* MATERIAL PROVIDED

<<<<

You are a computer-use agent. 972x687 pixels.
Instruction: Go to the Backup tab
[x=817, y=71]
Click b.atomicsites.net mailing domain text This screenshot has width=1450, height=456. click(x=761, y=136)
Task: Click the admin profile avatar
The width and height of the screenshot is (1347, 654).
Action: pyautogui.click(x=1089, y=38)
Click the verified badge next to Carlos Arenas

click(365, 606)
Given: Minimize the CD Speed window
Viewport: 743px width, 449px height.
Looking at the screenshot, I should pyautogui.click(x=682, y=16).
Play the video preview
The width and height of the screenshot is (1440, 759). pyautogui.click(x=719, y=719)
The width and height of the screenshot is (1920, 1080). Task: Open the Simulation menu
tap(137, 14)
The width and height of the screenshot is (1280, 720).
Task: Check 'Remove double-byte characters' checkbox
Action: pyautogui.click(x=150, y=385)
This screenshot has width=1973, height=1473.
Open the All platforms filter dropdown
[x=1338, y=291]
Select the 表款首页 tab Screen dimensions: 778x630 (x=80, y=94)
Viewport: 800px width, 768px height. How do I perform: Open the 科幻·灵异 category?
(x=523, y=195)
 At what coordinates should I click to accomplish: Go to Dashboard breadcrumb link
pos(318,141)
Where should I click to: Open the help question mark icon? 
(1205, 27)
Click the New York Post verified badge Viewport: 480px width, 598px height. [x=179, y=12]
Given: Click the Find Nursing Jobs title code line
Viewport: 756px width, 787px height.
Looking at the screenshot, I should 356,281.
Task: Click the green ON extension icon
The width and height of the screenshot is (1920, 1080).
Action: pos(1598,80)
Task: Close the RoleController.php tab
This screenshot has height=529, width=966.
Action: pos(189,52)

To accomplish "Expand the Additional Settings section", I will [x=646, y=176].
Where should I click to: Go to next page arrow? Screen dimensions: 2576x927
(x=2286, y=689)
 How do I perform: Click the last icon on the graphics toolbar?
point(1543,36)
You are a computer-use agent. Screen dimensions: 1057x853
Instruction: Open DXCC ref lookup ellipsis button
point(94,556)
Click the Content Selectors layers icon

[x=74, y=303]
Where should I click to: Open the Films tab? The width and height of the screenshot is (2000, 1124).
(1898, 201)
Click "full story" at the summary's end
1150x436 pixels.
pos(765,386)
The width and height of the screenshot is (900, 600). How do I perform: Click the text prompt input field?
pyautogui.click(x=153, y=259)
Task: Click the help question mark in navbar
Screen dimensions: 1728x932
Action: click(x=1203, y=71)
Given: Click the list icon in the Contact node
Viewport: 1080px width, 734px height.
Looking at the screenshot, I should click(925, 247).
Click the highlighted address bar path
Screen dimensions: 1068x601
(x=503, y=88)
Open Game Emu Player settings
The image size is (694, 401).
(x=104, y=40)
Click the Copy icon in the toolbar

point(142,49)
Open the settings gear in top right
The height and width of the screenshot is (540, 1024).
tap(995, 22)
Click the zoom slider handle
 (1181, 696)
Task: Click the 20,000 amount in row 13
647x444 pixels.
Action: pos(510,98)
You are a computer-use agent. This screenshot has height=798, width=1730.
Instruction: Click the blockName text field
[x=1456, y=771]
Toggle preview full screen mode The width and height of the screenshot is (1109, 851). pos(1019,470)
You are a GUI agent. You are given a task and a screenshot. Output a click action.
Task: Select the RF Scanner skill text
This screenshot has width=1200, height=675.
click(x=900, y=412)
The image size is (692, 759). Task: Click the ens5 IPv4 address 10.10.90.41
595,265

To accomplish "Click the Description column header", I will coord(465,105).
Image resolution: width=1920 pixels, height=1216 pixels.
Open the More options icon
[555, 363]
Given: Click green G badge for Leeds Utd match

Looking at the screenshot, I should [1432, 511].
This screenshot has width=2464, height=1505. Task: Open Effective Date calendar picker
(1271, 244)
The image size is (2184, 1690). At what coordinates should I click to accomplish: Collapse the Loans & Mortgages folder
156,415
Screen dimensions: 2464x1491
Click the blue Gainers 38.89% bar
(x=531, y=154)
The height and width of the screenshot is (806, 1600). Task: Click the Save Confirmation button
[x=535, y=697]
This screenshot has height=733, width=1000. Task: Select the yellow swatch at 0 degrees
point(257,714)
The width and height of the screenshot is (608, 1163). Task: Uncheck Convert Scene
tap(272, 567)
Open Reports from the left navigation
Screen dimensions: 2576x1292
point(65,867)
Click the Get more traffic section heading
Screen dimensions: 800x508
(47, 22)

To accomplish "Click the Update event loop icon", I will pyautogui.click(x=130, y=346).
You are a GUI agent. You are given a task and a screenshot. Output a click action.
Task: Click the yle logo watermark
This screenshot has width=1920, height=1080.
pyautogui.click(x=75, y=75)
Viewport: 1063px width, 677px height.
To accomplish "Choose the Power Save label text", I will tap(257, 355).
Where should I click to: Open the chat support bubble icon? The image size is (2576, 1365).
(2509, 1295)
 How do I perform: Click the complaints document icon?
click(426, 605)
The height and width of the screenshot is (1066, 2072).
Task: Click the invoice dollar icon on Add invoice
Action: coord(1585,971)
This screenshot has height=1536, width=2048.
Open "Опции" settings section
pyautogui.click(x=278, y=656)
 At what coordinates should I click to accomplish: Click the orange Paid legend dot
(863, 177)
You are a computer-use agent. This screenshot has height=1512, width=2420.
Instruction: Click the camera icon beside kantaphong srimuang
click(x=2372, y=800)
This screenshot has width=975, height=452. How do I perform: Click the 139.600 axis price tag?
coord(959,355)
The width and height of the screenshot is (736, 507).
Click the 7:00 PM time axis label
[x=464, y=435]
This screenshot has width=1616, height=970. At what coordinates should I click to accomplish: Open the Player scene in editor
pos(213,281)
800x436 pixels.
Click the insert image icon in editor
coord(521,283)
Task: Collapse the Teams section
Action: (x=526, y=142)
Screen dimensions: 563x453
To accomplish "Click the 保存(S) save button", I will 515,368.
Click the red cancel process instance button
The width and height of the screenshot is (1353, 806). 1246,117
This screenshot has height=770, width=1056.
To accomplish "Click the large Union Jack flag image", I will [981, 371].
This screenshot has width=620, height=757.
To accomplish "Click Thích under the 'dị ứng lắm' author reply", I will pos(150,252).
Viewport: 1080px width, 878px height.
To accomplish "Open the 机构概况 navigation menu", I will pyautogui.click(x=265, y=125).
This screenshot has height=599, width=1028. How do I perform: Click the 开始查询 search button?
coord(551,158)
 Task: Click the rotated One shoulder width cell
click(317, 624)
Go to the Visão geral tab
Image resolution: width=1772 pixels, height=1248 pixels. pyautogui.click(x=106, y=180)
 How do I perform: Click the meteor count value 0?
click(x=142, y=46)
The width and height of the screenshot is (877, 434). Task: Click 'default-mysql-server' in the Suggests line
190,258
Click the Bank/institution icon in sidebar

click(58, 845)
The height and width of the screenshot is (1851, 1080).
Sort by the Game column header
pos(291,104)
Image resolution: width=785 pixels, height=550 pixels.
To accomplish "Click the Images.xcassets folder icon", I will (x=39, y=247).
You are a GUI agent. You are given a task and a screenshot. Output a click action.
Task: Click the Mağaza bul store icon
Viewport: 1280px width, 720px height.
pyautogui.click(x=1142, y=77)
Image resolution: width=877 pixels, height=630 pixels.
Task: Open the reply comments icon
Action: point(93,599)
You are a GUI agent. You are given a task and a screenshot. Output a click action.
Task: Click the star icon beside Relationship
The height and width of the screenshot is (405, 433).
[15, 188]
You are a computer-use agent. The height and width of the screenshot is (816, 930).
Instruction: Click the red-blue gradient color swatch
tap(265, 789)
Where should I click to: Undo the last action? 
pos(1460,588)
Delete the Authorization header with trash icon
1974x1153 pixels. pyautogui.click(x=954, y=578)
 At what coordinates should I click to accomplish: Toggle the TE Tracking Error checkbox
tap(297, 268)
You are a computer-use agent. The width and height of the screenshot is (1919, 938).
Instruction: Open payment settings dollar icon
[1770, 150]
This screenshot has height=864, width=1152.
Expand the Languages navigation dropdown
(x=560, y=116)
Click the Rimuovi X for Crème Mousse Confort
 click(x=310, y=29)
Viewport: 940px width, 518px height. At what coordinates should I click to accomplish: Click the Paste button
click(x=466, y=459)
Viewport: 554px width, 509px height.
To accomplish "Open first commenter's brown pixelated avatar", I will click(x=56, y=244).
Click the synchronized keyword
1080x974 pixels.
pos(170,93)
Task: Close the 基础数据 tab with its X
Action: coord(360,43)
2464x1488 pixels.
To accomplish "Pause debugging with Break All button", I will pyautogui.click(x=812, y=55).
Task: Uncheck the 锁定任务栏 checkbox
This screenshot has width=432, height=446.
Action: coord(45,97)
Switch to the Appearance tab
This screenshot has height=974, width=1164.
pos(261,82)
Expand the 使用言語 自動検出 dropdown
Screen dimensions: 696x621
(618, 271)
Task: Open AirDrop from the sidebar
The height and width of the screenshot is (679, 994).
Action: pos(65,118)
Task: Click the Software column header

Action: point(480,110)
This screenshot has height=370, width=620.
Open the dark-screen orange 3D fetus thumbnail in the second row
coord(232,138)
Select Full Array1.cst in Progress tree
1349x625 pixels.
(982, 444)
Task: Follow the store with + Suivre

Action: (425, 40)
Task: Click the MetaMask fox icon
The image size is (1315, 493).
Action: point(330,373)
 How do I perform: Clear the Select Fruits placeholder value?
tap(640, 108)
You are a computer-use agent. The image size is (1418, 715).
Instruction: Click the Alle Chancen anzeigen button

>>>>

* WHAT THIS TASK INVOLVES
Arrange the items from the line containing "has height=1512, width=2420." to the line containing "I will 515,368.", inclusive, as a Markdown table with the columns Row and Text, numbering each line and leaving out any blank lines.

* WRITTEN SOLUTION
| Row | Text |
|---|---|
| 1 | You are a computer-use agent. This screenshot has height=1512, width=2420. |
| 2 | Instruction: Click the camera icon beside kantaphong srimuang |
| 3 | click(x=2372, y=800) |
| 4 | This screenshot has width=975, height=452. How do I perform: Click the 139.600 axis price tag? |
| 5 | coord(959,355) |
| 6 | The width and height of the screenshot is (736, 507). |
| 7 | Click the 7:00 PM time axis label |
| 8 | [x=464, y=435] |
| 9 | This screenshot has width=1616, height=970. At what coordinates should I click to accomplish: Open the Player scene in editor |
| 10 | pos(213,281) |
| 11 | 800x436 pixels. |
| 12 | Click the insert image icon in editor |
| 13 | coord(521,283) |
| 14 | Task: Collapse the Teams section |
| 15 | Action: (x=526, y=142) |
| 16 | Screen dimensions: 563x453 |
| 17 | To accomplish "Click the 保存(S) save button", I will 515,368. |